## Record excerpts
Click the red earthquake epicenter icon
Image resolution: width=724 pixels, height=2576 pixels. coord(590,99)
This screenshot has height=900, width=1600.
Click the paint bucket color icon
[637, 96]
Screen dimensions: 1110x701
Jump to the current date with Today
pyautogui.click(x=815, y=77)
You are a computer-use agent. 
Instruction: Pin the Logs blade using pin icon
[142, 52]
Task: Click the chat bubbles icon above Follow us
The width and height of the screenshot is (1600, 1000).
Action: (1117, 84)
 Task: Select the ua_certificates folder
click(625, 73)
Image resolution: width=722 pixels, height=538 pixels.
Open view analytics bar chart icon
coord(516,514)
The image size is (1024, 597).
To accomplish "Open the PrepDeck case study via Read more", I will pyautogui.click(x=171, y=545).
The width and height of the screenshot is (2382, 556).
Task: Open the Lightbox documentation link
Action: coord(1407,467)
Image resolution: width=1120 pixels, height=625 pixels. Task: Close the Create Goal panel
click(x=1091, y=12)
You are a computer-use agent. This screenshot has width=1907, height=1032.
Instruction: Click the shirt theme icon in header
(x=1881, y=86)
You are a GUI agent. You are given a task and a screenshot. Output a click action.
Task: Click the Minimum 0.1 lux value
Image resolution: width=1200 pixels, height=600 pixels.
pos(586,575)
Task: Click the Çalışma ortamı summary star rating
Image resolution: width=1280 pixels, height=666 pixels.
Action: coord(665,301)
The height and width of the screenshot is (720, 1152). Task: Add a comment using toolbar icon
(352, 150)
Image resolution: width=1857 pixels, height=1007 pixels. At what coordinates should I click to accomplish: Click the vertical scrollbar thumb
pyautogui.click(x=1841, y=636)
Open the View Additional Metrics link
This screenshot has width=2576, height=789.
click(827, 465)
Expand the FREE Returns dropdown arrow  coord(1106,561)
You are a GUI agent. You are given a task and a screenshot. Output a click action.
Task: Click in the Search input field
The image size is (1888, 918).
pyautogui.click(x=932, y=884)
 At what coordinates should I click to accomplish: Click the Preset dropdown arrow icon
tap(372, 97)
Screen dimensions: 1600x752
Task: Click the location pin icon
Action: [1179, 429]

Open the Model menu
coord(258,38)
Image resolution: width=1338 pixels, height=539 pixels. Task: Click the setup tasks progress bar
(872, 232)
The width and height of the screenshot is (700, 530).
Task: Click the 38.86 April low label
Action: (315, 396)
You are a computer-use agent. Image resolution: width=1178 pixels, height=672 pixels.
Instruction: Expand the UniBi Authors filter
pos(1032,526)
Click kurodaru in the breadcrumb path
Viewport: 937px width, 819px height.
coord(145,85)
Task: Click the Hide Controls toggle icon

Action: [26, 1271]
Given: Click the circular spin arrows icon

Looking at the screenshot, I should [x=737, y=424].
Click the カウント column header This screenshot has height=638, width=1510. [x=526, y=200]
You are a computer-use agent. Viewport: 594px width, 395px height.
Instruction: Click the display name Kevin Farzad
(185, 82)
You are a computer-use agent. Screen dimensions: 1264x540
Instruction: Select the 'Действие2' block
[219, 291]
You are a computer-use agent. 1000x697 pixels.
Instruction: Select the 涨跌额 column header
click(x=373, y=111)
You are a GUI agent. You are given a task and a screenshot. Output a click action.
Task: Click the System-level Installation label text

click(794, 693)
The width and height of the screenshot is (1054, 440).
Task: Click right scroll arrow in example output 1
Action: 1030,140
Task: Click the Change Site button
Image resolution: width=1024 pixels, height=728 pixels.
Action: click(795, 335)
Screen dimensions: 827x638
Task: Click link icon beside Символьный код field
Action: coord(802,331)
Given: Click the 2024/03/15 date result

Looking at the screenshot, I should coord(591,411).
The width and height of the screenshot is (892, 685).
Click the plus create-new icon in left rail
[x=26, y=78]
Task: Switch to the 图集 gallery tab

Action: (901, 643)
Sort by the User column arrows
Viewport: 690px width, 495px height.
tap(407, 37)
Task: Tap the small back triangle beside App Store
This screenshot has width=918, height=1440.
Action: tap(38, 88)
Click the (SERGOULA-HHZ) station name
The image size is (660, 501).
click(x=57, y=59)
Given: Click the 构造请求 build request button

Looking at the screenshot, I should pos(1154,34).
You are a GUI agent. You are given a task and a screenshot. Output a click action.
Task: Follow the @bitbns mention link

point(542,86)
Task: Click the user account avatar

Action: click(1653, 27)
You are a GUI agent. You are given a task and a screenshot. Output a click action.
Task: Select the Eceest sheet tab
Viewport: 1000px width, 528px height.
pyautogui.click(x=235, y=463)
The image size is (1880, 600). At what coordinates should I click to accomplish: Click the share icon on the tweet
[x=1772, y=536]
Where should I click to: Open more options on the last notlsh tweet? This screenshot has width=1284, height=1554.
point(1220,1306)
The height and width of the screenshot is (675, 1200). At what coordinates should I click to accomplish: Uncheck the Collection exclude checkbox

## What to work on
Which lines in the data hold the string "computer"? Copy each of them.

## Output of the task
You are a computer-use agent. 
You are a computer-use agent. This screenshot has width=1907, height=1032.
You are a computer-use agent. Image resolution: width=1178 pixels, height=672 pixels.
You are a computer-use agent. Viewport: 594px width, 395px height.
You are a computer-use agent. Screen dimensions: 1264x540
You are a computer-use agent. 1000x697 pixels.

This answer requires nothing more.